Chances are, if you're asking "Is God against premarital sex?" you're either looking for an excuse to engage in premarital sex or you are hoping for a reason to NOT feel guilty because you already have.
The good news is: You CARE what God thinks. Even better news is: He cares what you do.
Is God against premarital sex? In the Bible, premarital sex is lumped in with other "fornication" or "sexual immorality." The short answer is: God is very much against it.
It is God's will that you should be sanctified: that you should avoid sexual immorality (1 Thessalonians 4:3).

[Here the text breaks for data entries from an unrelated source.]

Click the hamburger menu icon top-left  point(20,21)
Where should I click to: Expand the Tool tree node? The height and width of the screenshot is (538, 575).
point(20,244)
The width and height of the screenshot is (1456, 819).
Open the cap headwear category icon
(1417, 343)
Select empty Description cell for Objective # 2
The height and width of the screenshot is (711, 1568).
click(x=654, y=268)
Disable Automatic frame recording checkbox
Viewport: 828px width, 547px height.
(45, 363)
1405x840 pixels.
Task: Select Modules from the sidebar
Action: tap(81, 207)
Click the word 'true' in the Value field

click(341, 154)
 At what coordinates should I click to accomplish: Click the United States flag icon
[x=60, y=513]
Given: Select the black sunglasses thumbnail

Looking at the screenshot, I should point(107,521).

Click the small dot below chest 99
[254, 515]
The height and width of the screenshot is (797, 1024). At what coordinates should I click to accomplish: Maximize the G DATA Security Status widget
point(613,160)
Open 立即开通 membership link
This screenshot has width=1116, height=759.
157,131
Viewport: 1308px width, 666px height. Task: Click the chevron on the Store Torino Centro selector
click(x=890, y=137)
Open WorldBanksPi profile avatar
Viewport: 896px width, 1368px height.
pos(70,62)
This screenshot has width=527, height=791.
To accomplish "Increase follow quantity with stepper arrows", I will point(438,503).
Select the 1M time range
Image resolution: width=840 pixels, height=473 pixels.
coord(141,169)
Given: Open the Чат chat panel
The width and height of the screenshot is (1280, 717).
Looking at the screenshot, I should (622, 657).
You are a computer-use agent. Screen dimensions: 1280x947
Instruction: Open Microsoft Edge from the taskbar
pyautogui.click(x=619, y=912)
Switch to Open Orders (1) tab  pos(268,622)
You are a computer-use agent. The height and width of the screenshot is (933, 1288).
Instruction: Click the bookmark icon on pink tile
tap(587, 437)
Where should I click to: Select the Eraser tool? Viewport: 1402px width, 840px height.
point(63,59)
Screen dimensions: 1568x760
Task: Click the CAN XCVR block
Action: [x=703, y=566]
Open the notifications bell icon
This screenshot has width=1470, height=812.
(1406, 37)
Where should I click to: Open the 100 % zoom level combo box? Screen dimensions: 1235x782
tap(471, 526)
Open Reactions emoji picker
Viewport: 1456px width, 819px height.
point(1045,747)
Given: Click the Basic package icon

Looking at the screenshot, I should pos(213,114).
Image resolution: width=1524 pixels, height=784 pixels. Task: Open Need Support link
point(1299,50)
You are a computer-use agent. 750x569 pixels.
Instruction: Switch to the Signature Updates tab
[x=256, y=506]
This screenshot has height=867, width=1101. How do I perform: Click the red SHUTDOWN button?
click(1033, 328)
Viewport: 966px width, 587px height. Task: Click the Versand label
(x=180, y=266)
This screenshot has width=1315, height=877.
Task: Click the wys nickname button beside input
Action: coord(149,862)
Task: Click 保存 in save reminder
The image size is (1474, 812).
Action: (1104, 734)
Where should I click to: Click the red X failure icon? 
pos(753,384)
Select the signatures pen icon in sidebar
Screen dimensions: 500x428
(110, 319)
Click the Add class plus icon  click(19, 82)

The Apostle Paul reminds us in 1 Corinthians that we, as Christians, have invited Jesus Christ to live inside us. So any sexual sin we commit also stains our great Savior who, through the Holy Spirit, wants only to unite us with God.
The body is not meant for sexual immorality, but for the Lord, and the Lord for the body (1 Corinthians 6:13).
"Flee from sexual immorality. All other sins a man commits are outside his body, but he who sins sexually sins against his own body. Do you not know that your body is a temple of the Holy Spirit, who is in you, whom you have received from God? You are not your own; you were bought at a price. Therefore honor God with your body" (1 Corinthians 6:18-20).
In addition to breaking our fellowship with God, there are plenty of common-sense reasons to avoid premarital sex. It can result in guilt and shame, AIDS or other sexually transmitted diseases, and unwanted pregnancies which may then tempt us to consider abortion.
What about those who say premarital sex is OK because God gave us our appetite for sex and therefore it must be good?
We should remember that God gave us all sorts of appetites, but our sinful nature makes it possible for us to turn even the best of appetites into gluttony.
The theologian C.S. Lewis made this point by looking at our society's obsession with nudity as evidenced by "strip-tease" clubs. "Suppose you came to a country where you could fill a theatre by simply bringing a covered plate onto the stage and then slowly lifting the cover so as to let everyone see, just before the lights went out, that it contained a mutton chop or a bit of bacon. Should you not think that in that country, something had gone wrong with the appetite for food?" Lewis wrote in the book Mere Christianity.
Or look at how strange it would be if we pursued food the way some of us pursue promiscuous sex. We would purchase a steak or a succulent lobster, admire it, cut off one juicy bite, chew it up, then spit it out, and toss the rest in the trash. Then we would order something new and different to taste.
We would be silly to forget that food has something far more valuable to offer than the flavor. It offers nutrition - without which we would die.
The commitment of marriage is what adds the nutritional value to otherwise frivolous relationships. It offers each partner opportunities for refinement and sanctification as they work through the problems that they would simply flee in an uncommitted pairing.
We should also remember that when we resist the temptation to engage in premarital sex or other sexual immorality, we are storing up favor with God, as we see in James 1:2-3:
"Consider it pure joy, my brothers, whenever you face trials of many kinds, because you know that the testing of your faith develops perseverance."